As chairman of the Senate Judiciary Committee under a new president, Senator Chuck Grassley has a special opportunity to set a sensible “blue slip” policy for President Trump’s judicial nominees. (The “blue slip” refers to the piece of paper that the chairman of the committee sends to a senator informing him that the president has made a nomination to a position in his home state and inviting him to object or offer support. I wrote more extensively about it in my 2006 Weekly Standard article titled “Droit du Sénateur.”)
I respectfully suggest that Chairman Grassley should restore what Senator Orrin Hatch, his predecessor as chairman (from 1995 through 2005), called the “Kennedy-Biden-Hatch blue-slip policy.” Under that policy, the return of a negative blue slip on a nomination would be given “substantial weight,” but a committee hearing and vote on the nomination would proceed.
(The Left attacked Hatch for apparently giving greater weight to negative blue slips, or at least to negative blue slips from both home-state senators, when Bill Clinton was president. But as I observed in the article linked above, “Especially when it is acceptable to return a negative blue slip on ideological grounds, it is elementary common sense, not hypocrisy, for a committee chairman to distinguish between granting his own majority colleagues the power to block a nominee of a president of the opposite party, on the one hand, and granting a member of the minority the ability to block a nominee of a president who is of the same party as the committee chairman.”)
As a second-best alternative, Grassley could sensibly differentiate—as he has signaled he might well do—between district-court and appellate-court nominees and give home-state senators more say over district-court nominees. After all, the caseloads of district judges clearly relate to the state in which the judge will sit. By contrast, the caseloads of appellate judges are drawn from the various states in a single circuit, and any particular appellate judge takes part equally (pro rata) in the cases arising from the district courts across those various states.
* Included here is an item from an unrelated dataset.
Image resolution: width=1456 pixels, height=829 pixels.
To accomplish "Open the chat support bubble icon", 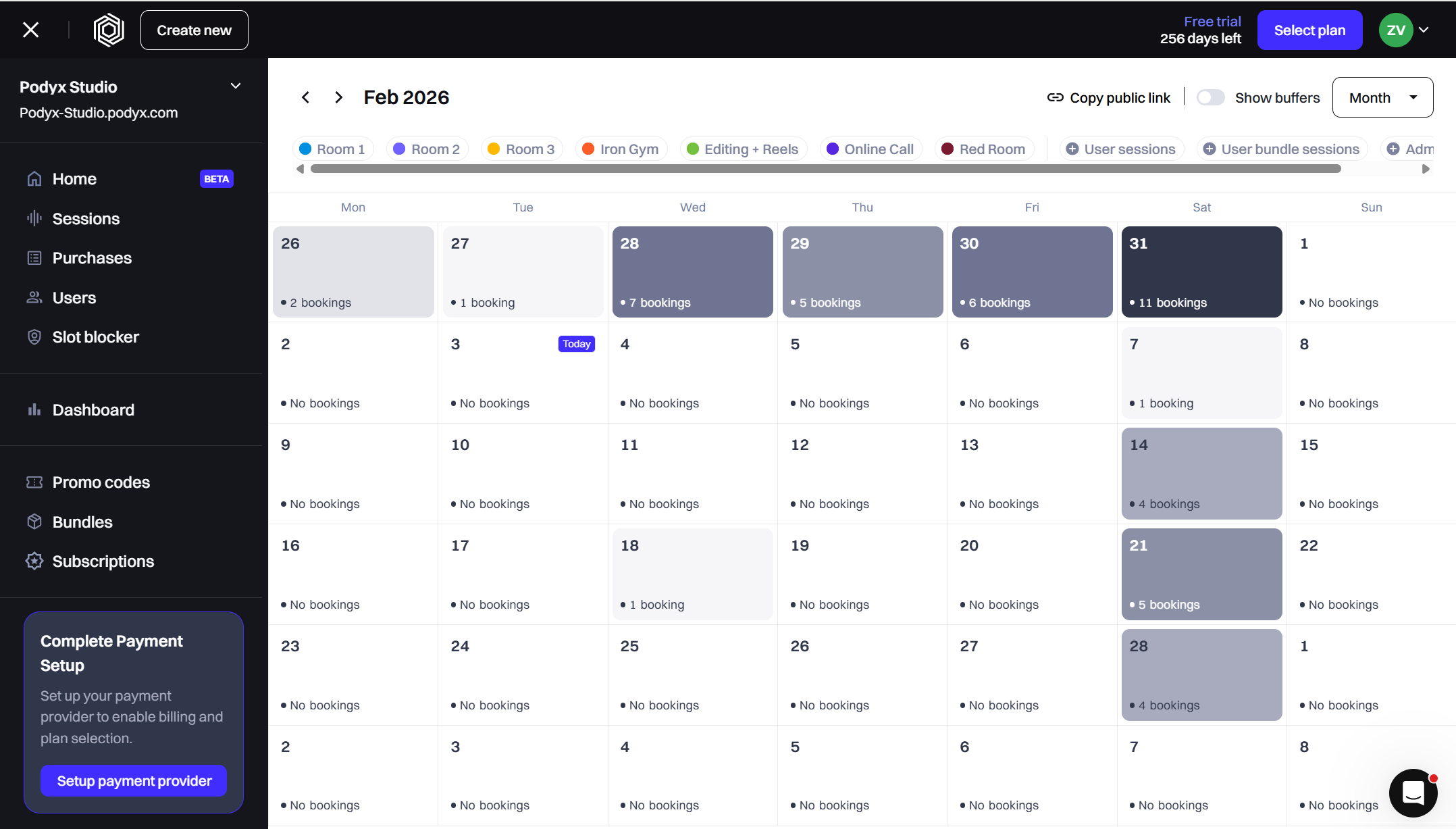I will click(x=1413, y=793).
If Grassley takes this differentiated approach, it is important that he make clear that a negative blue slip on an appellate nomination will receive no more than “substantial weight.”
What would not be sensible—what would in fact be severely damaging to the prospect of restoring the courts—would be for Grassley to give each home-state senator, Democrat or Republican, an effective veto over President Trump’s district-court and appellate-court nominations to seats in the senator’s state.